There was an old radio sitting next to a very static-y TV set, displaying the worried face of Twilight Sparkle. There were also some crates off to the side which appeared to contain extra ammo and health stuff, but that’s irrelevant right now.

“Hey Twilight!” Pinkie squeaked. “Guess who just came from the train yard!”

“Hex, you’re alright!” Twilight sounded and looked both overjoyed and relieved at the same time. “You made it through Trottingham, thank Celestia. Listen, I need your help – the Combine’s captured the Doctor and they’ve taken him to Nova Discord.”

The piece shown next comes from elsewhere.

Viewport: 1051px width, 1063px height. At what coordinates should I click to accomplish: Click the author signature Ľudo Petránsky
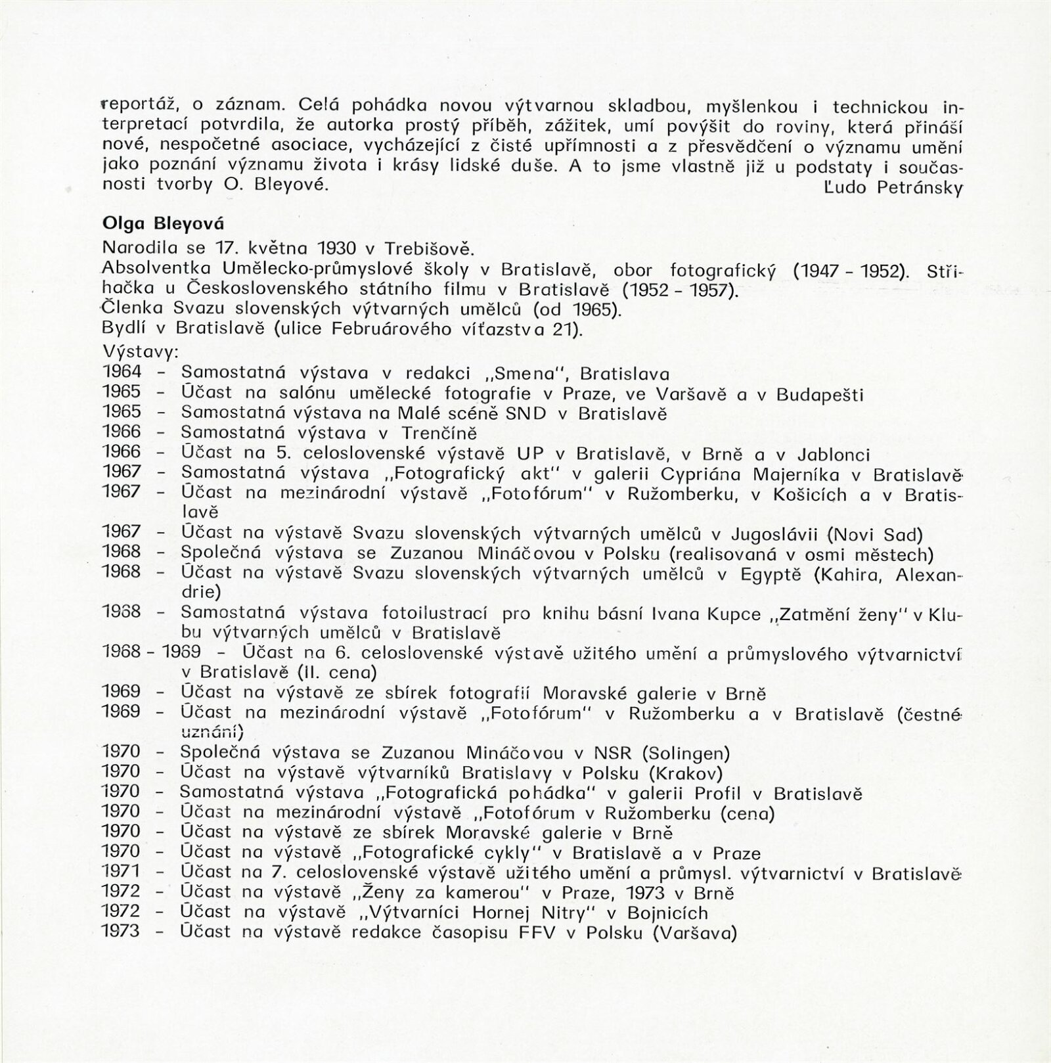(x=892, y=189)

“I know what both those words mean,” I said, “so the name is literally ‘new chaos’. Not good, am I right?”

“You’re extremely right,” said Twilight. “It used to be a high security prison, but it’s something a lot worse now. It’s also on a cliff, so I’m afraid you’re going to have to get there via the coast road.”

“The coast road?” said Pinkie. “Have you gone loco in the coco, Twilight? It’s spawning season for the antlions! Ever since those things crossed over from the other dimension they’ve been nothing but trouble. Not even Fluttershy likes them very much!”

“I know, Pinkie,” Twilight replied, “which is why I want you to lend Hex the rover. You know, the one the Doctor fitted with a tau cannon just in case?”

“Okie dokie lokie!” Pinkie chirped, and pressed a button on the radio and said “Dinky, could you get the guys to bring out the buggy? Hex is gonna be driving it.”

“Will do,” said a feminine voice on the other end.

“Hex,” Twilight addressed me directly, “I haven’t driven the coast road in over a year, but I doubt it’s got any safer in that time. I’ll meet you at Nova Discord. And... be careful.”

“Don’t worry,” I said in what I hoped was a reassuring voice, “I made it through a zombie infested town, I can make it to Nova Discord. I’ll see you when I see you.” And with that, I reached forward and turned the television off.